ONG Alcan - Association Humanitaire en Colombie

“Si tu donnes un poisson à un homme, il se nourrira une fois. Si tu lui apprends à pêcher, il se nourrira toute sa vie”.

- Kouang-Tseu (4ème siècle avant JC)

La convention de La Haye

La Colombie a ratifié la convention sur la protection des enfants et la coopération en matière d'adoption internationale, partant du principe que l'adoption internationale peut présenter l'avantage de donner une famille permanente à l'enfant pour lequel une famille appropriée ne peut être trouvée dans son État d'origine.
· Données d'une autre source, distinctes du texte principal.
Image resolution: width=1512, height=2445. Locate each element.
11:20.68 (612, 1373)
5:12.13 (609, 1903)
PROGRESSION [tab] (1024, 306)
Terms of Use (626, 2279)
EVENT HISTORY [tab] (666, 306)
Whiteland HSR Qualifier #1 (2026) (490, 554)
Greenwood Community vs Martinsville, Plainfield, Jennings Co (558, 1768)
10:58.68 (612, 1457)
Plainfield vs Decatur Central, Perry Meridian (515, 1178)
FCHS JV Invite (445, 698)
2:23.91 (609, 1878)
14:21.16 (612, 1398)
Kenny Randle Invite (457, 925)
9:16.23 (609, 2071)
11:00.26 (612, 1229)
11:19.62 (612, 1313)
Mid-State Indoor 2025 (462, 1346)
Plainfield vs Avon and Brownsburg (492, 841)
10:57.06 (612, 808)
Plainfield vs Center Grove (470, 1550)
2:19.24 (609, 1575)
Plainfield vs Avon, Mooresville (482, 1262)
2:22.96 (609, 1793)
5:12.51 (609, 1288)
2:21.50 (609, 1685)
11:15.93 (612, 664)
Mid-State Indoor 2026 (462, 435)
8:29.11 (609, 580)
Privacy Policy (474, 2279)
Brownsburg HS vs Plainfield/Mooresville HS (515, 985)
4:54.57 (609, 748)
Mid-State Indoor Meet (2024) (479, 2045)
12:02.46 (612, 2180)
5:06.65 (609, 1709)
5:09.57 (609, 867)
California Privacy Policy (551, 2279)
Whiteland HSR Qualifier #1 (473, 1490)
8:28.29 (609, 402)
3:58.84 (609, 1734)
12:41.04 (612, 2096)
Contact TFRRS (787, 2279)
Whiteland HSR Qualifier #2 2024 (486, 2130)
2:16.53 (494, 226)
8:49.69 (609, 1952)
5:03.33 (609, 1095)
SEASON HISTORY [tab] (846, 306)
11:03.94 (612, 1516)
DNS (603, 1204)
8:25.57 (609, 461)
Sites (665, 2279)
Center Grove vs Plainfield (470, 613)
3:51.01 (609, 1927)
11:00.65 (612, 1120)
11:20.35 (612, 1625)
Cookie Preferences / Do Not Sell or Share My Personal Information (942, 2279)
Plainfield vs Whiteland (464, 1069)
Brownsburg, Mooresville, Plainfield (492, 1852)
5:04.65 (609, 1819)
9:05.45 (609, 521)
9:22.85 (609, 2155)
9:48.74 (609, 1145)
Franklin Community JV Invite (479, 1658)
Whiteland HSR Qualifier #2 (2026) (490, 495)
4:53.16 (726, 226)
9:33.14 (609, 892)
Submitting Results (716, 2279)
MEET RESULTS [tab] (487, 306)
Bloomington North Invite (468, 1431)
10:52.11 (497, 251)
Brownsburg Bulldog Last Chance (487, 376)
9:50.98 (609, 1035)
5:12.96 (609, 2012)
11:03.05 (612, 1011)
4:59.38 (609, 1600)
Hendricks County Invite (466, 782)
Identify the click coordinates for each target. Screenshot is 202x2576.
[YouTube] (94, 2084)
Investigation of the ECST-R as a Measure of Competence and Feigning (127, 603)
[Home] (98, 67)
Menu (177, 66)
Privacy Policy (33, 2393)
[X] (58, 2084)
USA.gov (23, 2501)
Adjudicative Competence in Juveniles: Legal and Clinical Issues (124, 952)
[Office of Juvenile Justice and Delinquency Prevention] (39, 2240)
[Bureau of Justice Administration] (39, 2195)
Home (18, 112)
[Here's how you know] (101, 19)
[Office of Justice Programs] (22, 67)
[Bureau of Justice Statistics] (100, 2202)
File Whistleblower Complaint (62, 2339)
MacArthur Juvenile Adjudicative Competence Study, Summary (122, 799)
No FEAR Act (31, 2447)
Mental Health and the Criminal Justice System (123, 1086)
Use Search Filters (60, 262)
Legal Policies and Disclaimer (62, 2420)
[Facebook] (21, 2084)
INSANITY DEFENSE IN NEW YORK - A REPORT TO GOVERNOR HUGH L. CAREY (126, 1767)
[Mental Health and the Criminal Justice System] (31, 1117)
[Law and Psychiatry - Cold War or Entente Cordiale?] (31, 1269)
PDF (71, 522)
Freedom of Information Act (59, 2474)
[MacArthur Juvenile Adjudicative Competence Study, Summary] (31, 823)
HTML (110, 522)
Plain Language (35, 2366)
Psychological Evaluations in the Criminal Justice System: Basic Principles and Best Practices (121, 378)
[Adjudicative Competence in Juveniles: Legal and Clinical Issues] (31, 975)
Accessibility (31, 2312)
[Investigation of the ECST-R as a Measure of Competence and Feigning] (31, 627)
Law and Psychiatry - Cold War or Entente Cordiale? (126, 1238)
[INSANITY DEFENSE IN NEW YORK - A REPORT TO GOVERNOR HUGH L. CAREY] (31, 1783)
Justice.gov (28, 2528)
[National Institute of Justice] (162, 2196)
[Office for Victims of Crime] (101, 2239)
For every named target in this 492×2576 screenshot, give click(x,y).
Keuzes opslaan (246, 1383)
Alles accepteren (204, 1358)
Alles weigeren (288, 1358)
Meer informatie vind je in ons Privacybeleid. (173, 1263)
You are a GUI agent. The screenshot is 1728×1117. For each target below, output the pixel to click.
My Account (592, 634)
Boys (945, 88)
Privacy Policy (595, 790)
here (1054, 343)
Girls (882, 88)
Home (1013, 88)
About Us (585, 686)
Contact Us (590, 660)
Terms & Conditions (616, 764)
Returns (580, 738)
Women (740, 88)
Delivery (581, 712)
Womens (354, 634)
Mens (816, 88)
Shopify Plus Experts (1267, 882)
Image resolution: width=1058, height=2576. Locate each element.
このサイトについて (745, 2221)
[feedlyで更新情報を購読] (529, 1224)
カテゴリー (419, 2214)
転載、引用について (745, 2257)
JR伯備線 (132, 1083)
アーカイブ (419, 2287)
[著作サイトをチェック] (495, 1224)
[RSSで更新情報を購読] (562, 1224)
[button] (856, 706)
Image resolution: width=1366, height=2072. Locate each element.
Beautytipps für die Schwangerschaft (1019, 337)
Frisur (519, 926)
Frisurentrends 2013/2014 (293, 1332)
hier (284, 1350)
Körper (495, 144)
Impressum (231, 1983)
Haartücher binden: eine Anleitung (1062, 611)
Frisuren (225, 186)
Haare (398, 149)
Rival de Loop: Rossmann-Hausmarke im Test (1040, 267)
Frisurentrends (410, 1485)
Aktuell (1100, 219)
Cette convention prévoit des mesures pour garantir que les adoptions internationales aient lieu dans l'intérêt supérieur de l'enfant et le respect de ses droits fondamentaux, ainsi que pour prévenir l'enlèvement, la vente ou la traite d'enfants. Le fait que la Colombie, comme la France, ait ratifié cette convention donne un cadre légal sécurisant quant au respect des droits de l'enfant et des conditions de son adoption.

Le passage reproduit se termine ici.